Among the records that follow, set down only the lines from the one containing "The width and height of the screenshot is (1356, 866)." to the one containing "Task: Edit the Email address row", both included, exactly.

Stored data:
- Opening Delimiter -

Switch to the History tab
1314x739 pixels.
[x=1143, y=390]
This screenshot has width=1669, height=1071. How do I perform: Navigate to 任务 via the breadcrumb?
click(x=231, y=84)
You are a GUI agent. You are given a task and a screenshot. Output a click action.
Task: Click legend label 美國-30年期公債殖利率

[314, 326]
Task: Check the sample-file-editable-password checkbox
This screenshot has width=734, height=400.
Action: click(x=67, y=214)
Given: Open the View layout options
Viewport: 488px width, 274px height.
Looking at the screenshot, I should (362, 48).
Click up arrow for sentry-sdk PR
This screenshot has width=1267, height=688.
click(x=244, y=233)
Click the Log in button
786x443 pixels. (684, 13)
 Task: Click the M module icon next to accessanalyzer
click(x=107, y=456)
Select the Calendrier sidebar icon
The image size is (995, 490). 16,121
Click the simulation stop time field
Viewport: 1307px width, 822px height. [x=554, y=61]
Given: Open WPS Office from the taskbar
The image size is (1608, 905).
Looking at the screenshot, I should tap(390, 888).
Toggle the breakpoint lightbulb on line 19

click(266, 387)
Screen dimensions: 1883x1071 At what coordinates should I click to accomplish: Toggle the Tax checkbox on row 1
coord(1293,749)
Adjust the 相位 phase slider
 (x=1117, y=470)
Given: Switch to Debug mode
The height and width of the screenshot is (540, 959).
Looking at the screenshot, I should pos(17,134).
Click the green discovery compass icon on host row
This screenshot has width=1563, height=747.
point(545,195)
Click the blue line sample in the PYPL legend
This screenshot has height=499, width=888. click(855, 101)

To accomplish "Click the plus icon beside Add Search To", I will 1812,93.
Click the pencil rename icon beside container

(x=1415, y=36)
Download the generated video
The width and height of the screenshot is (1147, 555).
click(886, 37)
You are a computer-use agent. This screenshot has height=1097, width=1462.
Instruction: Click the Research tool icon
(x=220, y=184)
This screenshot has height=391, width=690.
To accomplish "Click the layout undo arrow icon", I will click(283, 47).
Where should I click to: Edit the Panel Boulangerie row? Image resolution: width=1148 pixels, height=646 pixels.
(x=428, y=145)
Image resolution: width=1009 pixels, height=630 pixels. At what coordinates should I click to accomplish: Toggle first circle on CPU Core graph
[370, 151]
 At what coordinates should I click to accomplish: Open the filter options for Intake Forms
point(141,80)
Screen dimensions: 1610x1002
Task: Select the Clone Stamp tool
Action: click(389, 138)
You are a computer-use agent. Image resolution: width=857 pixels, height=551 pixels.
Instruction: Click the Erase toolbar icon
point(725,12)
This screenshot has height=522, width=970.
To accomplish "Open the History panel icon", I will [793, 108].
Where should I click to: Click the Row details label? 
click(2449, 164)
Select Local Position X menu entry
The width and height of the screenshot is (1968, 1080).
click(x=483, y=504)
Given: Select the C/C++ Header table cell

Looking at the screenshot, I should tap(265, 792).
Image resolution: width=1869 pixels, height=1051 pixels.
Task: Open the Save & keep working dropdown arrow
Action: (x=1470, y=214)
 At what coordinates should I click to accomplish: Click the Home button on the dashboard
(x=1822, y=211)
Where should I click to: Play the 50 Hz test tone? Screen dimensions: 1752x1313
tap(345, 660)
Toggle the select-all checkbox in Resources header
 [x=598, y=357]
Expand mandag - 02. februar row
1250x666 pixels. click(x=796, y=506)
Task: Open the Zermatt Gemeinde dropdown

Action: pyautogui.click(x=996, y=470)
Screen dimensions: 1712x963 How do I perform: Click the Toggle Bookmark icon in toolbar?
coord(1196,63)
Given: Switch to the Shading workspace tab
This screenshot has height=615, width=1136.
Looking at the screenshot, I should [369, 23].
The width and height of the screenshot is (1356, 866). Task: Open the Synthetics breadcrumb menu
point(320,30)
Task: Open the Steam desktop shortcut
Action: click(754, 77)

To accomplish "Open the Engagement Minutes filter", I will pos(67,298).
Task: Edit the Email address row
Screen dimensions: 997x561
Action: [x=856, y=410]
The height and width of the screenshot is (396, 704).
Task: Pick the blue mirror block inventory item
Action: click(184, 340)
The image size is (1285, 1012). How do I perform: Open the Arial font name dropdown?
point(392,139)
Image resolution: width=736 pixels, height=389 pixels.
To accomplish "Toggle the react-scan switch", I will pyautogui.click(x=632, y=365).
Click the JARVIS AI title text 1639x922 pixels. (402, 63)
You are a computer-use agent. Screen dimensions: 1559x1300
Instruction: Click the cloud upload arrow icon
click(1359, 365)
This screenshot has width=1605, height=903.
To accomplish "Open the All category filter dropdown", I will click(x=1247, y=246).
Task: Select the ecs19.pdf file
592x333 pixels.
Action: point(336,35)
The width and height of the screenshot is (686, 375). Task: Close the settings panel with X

- Closing Delimiter -

* **Exercise response**:
The width and height of the screenshot is (1356, 866). Task: Open the Synthetics breadcrumb menu
point(320,30)
Task: Open the Steam desktop shortcut
Action: click(754, 77)

To accomplish "Open the Engagement Minutes filter", I will pos(67,298).
Task: Edit the Email address row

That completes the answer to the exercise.